» WORK TO COMPLETE
1. Repeat everything in the patent claims from "1. A computer-implemented" down to "calculated cost value.", word for word.
2. In the patent claims, what two things does the execution information for the data describe?
3. Decide whether each statement below agrees with the patent claims. Answer yes or no, and quote the words from the claims that decide it.
(a) The target storage location of the data is determined according to the calculated cost value.
(b) Under claim 3, if the task is already among the tasks in the execution information, it is added to the execution information again.
(c) Claim 2 requires the different storage types to include all four listed types.

» SELECTION

◇ ◇ ◇

1. A computer-implemented data management method, comprising:
obtaining, by one or more computers, a task request, the task request indicating to retrieve stored data to execute a task;
updating, by one or more computers, execution information for the data, the execution information for the data describing one or more tasks that need retrieval of the data and the execution frequency of each of the tasks;
calculating, by one or more computers and based on the updated execution information for the data and for each of a plurality of electronic storage locations, a storage-location-specific cost value of the data; and
determining a target electronic storage location of said data according to the calculated cost value.
2. The method according to claim 1, wherein the plurality of electronic storage locations comprises electronic storage locations of different storage types, and the different storage types comprise at least two of the following: standard storage, low-frequency access storage, archive storage, and cold archive storage.
3. The method according to claim 1, wherein updating the execution information for the data comprises:
in response to the one or more tasks described in the execution information for the data not comprising said task, adding said task to the execution information; and
in response to the one or more tasks comprising said task, adjusting the execution frequency of said task in the execution information.

◇ ◇ ◇

» SUPPLIED DATA
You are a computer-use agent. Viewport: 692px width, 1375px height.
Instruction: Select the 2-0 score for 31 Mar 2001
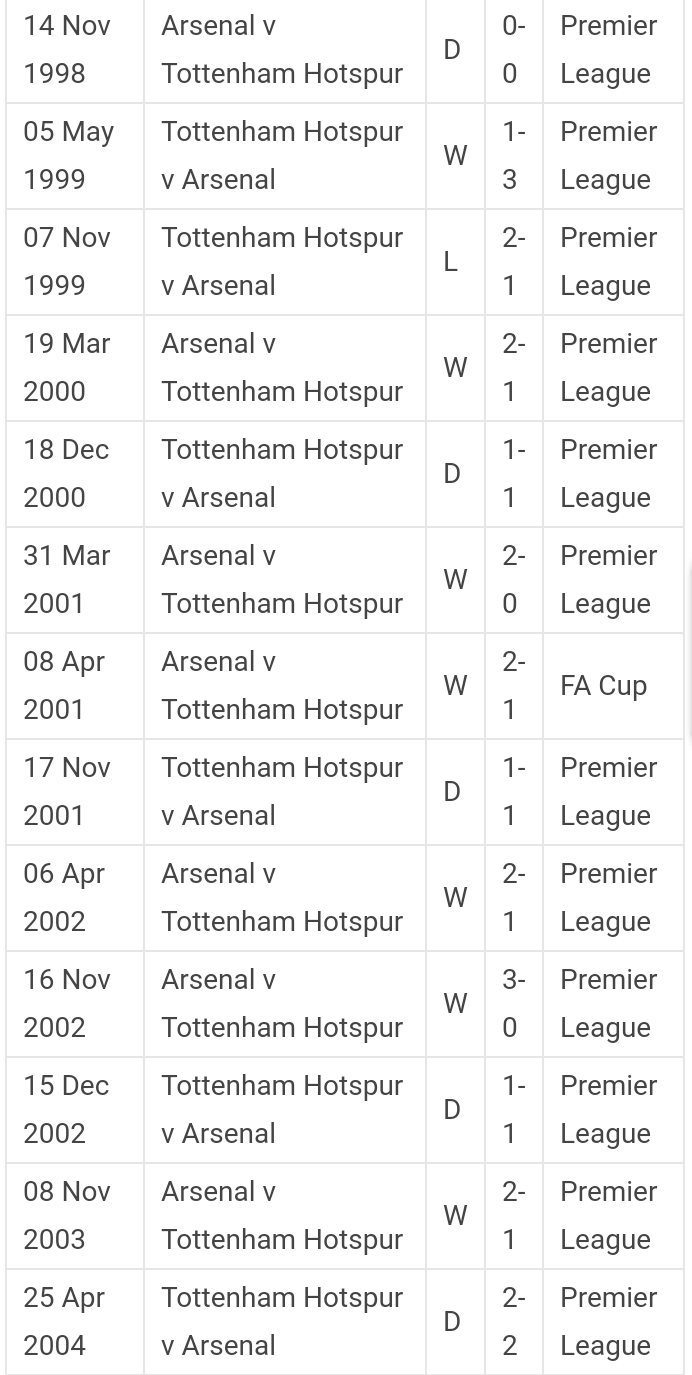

◇ ◇ ◇

» ANSWER LIST
1.
1. A computer-implemented data management method, comprising:
obtaining, by one or more computers, a task request, the task request indicating to retrieve stored data to execute a task;
updating, by one or more computers, execution information for the data, the execution information for the data describing one or more tasks that need retrieval of the data and the execution frequency of each of the tasks;
calculating, by one or more computers and based on the updated execution information for the data and for each of a plurality of electronic storage locations, a storage-location-specific cost value of the data; and
determining a target electronic storage location of said data according to the calculated cost value.

2. It describes the tasks that need retrieval of the data and how often each of those tasks is executed.

3.
(a) Yes: "determining a target electronic storage location of said data according to the calculated cost value"
(b) No: "in response to the one or more tasks comprising said task, adjusting the execution frequency of said task in the execution information"
(c) No: "the different storage types comprise at least two of the following"